Explaining the issue, V. Maheedhar, treasurer, IT Corridor Hostels Association, said, “We will be forced to pass on the 18 per cent GST being imposed on rent. This will be implemented from November. After our recent representations, the Centre exempted hostels charging less than Rs 20,000 per month from the purview of 12 per cent tax which was introduced in July 2022. We are facing a higher bracket tax of 18 per cent from 12 per cent earlier through other means.”

This will burden students, job aspirants and new employees who are our customers. There are 3,500 hostels in the IT corridor area. The city has around 10,000 hostels, he added.

Abhishek Vijayvargiya, representing the Hyderabad Kirana Merchants Association, flagged unrest being felt as they are receiving calls from the GST department every month.

Flagging their concern of the industry, P. Vineel, the vice-president of Hyderabad Goods Transporters Association, said, “80 percent of the operations are run by the small players who own less than 10 trucks. The transport industry is moving towards consolidation. This is happening because of compliance requirements and taxation after GST. While earlier rules used to be made six months or a year but now changes are being made via circulars whenever the GST Council meets. The rules are good but implementation is a problem.”
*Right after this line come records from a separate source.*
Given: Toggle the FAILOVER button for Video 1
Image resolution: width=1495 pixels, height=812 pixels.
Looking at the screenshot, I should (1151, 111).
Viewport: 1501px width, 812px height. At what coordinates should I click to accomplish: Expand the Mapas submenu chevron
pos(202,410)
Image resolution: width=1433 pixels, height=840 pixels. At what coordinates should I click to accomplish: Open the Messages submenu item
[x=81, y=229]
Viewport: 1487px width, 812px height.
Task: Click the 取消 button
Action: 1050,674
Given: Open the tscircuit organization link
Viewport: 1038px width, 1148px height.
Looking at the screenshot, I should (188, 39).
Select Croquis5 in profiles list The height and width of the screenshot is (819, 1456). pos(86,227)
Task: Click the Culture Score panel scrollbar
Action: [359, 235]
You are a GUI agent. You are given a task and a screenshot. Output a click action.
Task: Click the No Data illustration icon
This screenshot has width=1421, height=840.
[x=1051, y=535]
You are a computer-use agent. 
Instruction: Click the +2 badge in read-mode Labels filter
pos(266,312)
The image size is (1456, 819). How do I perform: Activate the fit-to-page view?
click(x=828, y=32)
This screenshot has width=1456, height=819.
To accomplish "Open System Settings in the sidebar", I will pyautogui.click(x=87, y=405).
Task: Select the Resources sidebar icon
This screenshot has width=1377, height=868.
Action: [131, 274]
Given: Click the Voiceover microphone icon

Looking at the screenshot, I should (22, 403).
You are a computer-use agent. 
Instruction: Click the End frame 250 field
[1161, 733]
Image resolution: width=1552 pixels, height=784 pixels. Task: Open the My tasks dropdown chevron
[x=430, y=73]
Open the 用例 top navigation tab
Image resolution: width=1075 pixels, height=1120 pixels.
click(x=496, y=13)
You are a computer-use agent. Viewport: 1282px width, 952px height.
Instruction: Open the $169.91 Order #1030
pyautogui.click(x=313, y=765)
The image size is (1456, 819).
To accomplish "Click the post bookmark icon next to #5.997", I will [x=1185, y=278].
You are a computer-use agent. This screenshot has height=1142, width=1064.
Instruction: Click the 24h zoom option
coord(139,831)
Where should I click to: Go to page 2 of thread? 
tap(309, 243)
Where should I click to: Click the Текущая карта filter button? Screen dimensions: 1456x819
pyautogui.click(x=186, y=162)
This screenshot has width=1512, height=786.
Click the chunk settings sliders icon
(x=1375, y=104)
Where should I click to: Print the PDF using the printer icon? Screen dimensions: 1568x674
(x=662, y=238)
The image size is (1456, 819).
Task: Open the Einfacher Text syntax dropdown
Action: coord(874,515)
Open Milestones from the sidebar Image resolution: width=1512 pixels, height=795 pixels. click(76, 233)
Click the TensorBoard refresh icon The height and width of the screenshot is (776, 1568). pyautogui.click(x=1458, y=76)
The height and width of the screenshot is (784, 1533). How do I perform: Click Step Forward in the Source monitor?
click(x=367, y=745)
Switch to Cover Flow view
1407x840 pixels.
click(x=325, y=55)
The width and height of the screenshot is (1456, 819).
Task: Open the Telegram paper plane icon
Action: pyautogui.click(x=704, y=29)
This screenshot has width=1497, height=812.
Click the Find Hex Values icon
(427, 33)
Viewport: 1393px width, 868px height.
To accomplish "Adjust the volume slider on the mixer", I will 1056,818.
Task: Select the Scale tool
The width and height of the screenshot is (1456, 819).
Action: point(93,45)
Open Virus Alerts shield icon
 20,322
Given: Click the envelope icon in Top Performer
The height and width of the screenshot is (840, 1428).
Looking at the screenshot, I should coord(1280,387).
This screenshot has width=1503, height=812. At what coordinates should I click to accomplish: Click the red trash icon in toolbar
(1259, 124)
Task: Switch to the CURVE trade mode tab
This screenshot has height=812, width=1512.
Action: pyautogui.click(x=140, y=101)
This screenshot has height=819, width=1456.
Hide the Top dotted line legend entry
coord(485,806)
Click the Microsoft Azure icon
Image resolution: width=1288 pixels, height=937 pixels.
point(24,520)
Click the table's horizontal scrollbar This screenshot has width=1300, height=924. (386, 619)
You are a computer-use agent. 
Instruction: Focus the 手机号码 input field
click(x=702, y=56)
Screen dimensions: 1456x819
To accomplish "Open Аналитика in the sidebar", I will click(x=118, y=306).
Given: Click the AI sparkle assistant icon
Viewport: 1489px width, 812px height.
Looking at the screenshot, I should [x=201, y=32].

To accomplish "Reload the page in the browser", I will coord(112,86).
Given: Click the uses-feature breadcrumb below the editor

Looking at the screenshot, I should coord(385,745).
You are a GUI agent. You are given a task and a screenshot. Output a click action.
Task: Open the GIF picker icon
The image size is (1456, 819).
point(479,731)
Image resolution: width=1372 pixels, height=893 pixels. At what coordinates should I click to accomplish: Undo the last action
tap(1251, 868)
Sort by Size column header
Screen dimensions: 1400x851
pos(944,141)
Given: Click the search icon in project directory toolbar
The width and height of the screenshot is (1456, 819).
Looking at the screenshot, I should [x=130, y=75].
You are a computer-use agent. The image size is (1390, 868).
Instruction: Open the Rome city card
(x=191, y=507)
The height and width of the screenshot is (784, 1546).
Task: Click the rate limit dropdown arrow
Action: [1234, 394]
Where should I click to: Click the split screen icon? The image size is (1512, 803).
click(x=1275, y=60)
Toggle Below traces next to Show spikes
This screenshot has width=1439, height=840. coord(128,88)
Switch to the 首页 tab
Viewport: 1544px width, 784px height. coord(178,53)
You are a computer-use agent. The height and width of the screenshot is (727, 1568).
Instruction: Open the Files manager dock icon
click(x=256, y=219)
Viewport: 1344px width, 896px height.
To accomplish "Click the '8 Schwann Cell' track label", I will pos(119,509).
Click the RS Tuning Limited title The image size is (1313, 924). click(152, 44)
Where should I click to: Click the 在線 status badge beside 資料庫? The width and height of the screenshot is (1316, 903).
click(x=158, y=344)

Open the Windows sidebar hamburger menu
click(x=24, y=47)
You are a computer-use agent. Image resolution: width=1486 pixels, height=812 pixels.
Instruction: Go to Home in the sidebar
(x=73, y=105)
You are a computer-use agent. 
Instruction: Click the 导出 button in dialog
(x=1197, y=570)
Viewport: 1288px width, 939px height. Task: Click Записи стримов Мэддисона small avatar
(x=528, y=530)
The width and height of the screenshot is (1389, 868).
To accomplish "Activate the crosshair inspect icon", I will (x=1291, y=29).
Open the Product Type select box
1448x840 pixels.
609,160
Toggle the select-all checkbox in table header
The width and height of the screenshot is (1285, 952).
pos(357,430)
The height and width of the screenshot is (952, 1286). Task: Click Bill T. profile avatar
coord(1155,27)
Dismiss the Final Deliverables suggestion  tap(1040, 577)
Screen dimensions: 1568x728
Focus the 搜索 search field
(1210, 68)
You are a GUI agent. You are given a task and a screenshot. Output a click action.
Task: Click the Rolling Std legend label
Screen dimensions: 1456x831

The majority of the big players are under the forward charge mechanism under which they are allowed to take input tax credit for expenses like GST on tyres, retreading of tyres, vehicle servicing and vehicle purchase. They can deduct input tax credit from the 12 per cent GST received from the customer and pay the rest to the government.

On taxpayers being called regularly every month reminding them to file returns, and reversal of ITC (Input Tax Credit) raised by Kirana Merchants Association, Sandeep Prakash, IRS, principal chief commissioner from the Central GST wing, said that it is good to get reminders. “They are helping you with compliance. You should appreciate their efforts. The officers are doing their job and they will continue to do their job,” he added.

On detention of transport vehicles by the tax authorities without any valid reasons for three days especially in border areas which was causing financial loss to the industry, both the state and central GST officers responded positively and their problems will be looked into.

Spinning mills association said they are purchasing raw material and capital goods at a higher rate of GST but sales of textile goods are done at lower rate of GST. This is putting pressure on their cash flows as they are not getting refunds on time and are unable to utilise GST credit on capital goods. This they said is making textile business unviable and many entrepreneurs are being driven out of business.